Hanrui / sglang /sgl-kernel /benchmark /bench_amd_deterministic_allreduce.py

Add files using upload-large-folder tool

a402b9b verified about 2 months ago

29.7 kB

	"""
	Benchmark latency comparison between different all-reduce implementations.

	Compares:
	- NCCL all-reduce (may be non-deterministic)
	- Reduce-scatter + all-gather (RS+AG, deterministic but slower)
	- Deterministic 1-stage kernel (forces fixed accumulation order, deterministic)
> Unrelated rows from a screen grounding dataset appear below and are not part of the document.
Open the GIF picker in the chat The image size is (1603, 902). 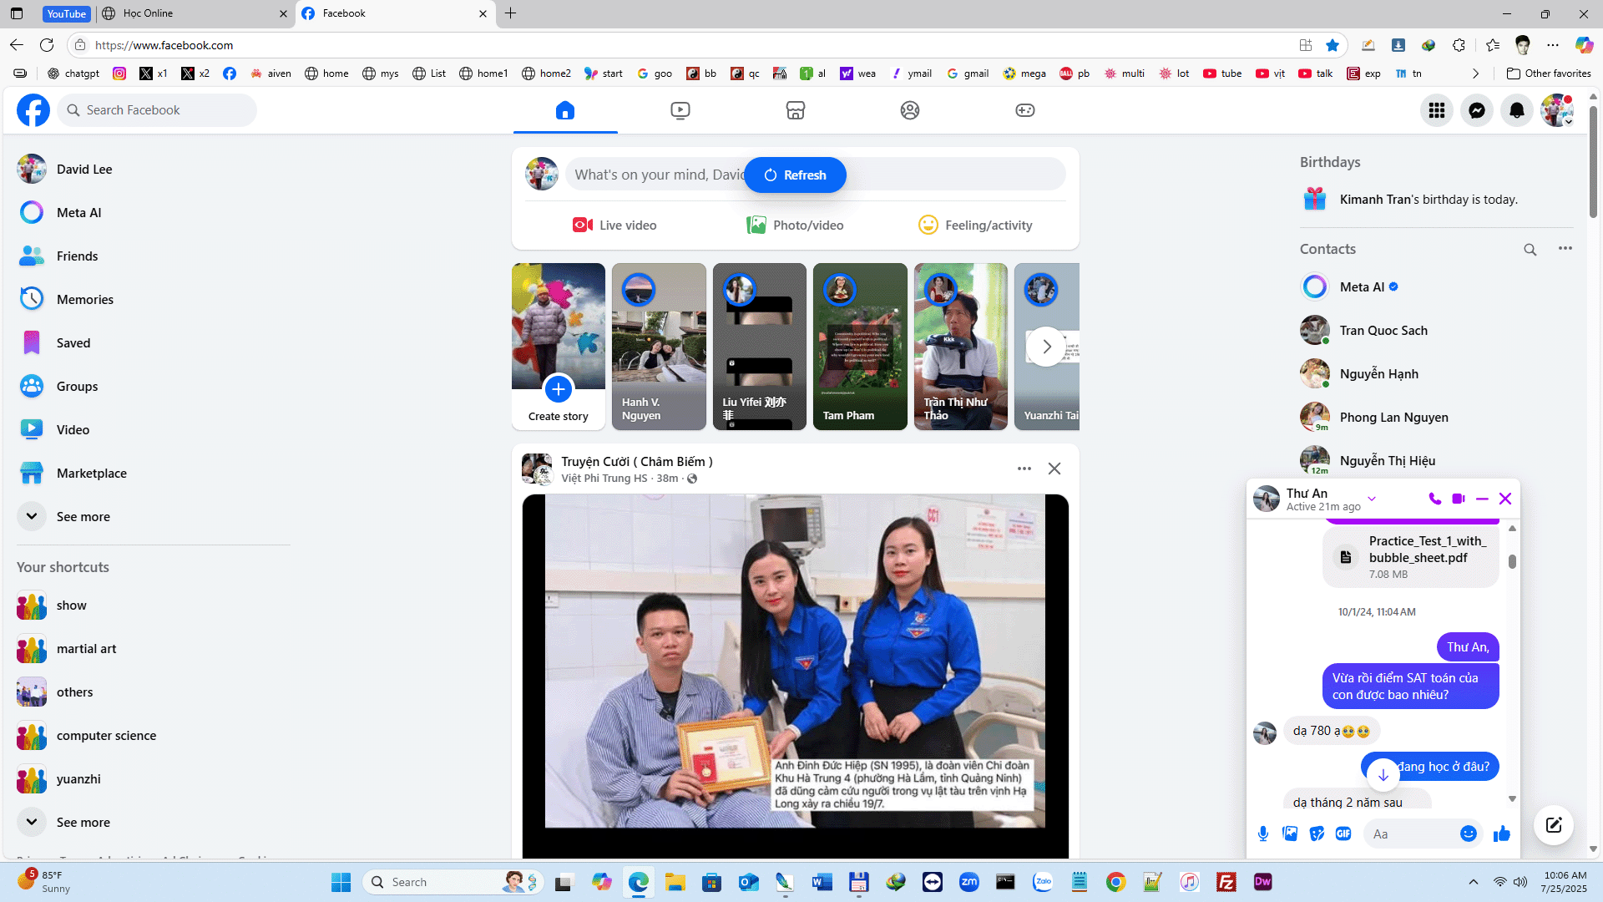(1343, 834)
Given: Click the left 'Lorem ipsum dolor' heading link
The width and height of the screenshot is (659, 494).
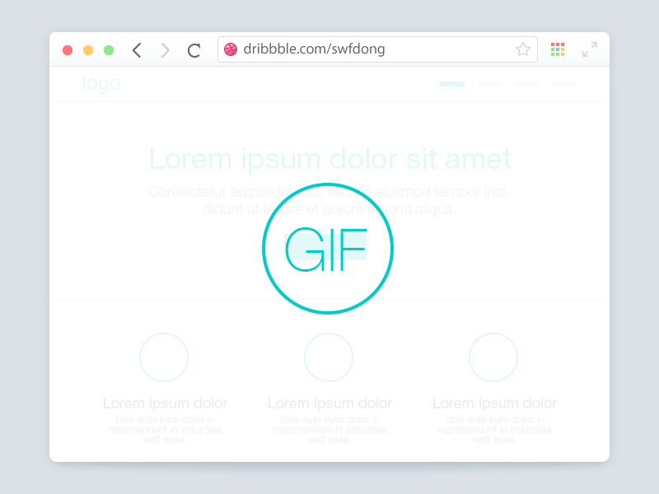Looking at the screenshot, I should tap(165, 403).
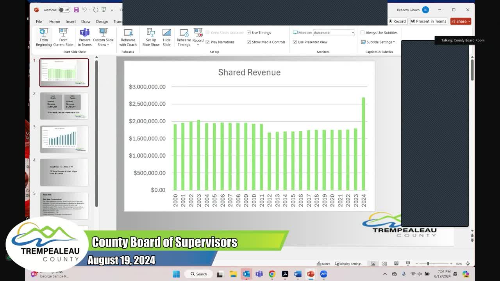Click the Share button
Image resolution: width=500 pixels, height=281 pixels.
461,21
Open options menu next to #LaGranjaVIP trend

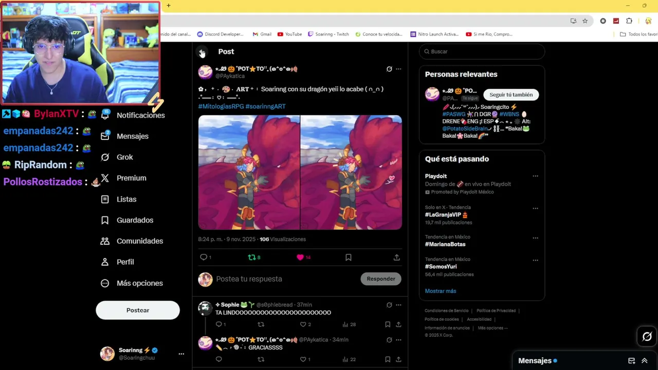pyautogui.click(x=535, y=208)

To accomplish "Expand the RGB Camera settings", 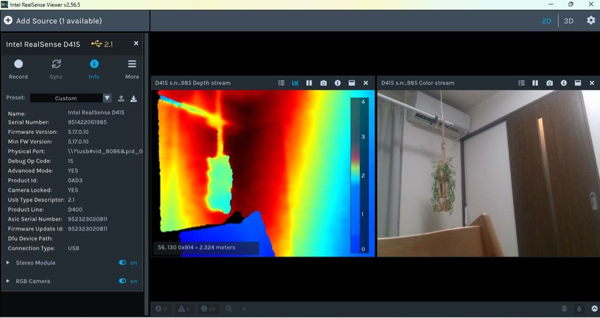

	Note: The "deterministic kernel" is NOT RS+AG. It uses the 1-stage kernel where
	each GPU reads all data from all GPUs and reduces locally in a fixed order.

	Usage:
	python bench_amd_deterministic_allreduce.py
	"""

	import multiprocessing as mp
	import os
	import socket
	import statistics
	import sys
	import time

	import torch
	import torch.distributed as dist

	# Add python directory to path to import sglang modules
	script_dir = os.path.dirname(os.path.abspath(__file__))
	python_dir = os.path.join(script_dir, "python")
	sys.path.insert(0, python_dir)

	# Try to import custom all-reduce if available
	try:
	import sglang.srt.distributed.device_communicators.custom_all_reduce_ops as custom_ar_ops
	from sglang.srt.distributed.device_communicators.custom_all_reduce import (
	CustomAllreduce,
	)
	from sglang.srt.distributed.device_communicators.custom_all_reduce_utils import (
	is_weak_contiguous,
	)

	CUSTOM_AR_AVAILABLE = custom_ar_ops.IS_CUSTOM_AR_AVAILABLE
	except (ImportError, AttributeError):
	CUSTOM_AR_AVAILABLE = False
	CustomAllreduce = None
	is_weak_contiguous = None

	# Note: sglang's optimized all-reduce requires full runtime initialization
	# and won't work in standalone benchmarks, so we skip it
	SGLANG_AVAILABLE = False


	def get_open_port():
	with socket.socket(socket.AF_INET, socket.SOCK_STREAM) as s:
	s.bind(("127.0.0.1", 0))
	return s.getsockname()[1]


	def init_custom_ar_if_available(rank, world_size, device):
	"""Check if custom all-reduce is available and applicable."""
	if not CUSTOM_AR_AVAILABLE or CustomAllreduce is None:
	return False

	# Custom AR works best for single-node, even number of GPUs, world_size <= 8
	if world_size <= 8 and world_size % 2 == 0:
	return True

	return False


	def reduce_scatter_then_all_gather(tensor, rank, world_size, custom_ar=None):
	"""
	Deterministic all-reduce using reduce-scatter + all-gather.
	This is deterministic because it uses fixed ordering (no atomics).
	"""
	total_size = tensor.numel()
	if total_size % world_size != 0:
	# Fallback to all-gather + local reduce if not divisible
	gather_list = [torch.empty_like(tensor) for _ in range(world_size)]
	dist.all_gather(gather_list, tensor)
	stacked = torch.stack(gather_list, dim=0)
	tensor.copy_(stacked.sum(dim=0))
	return

	chunk_size = total_size // world_size

	# Flatten to 1D
	tensor_flat = tensor.view(-1)

	# Reduce-scatter: each rank gets its chunk of the reduced result
	output_chunk = torch.empty(chunk_size, dtype=tensor.dtype, device=tensor.device)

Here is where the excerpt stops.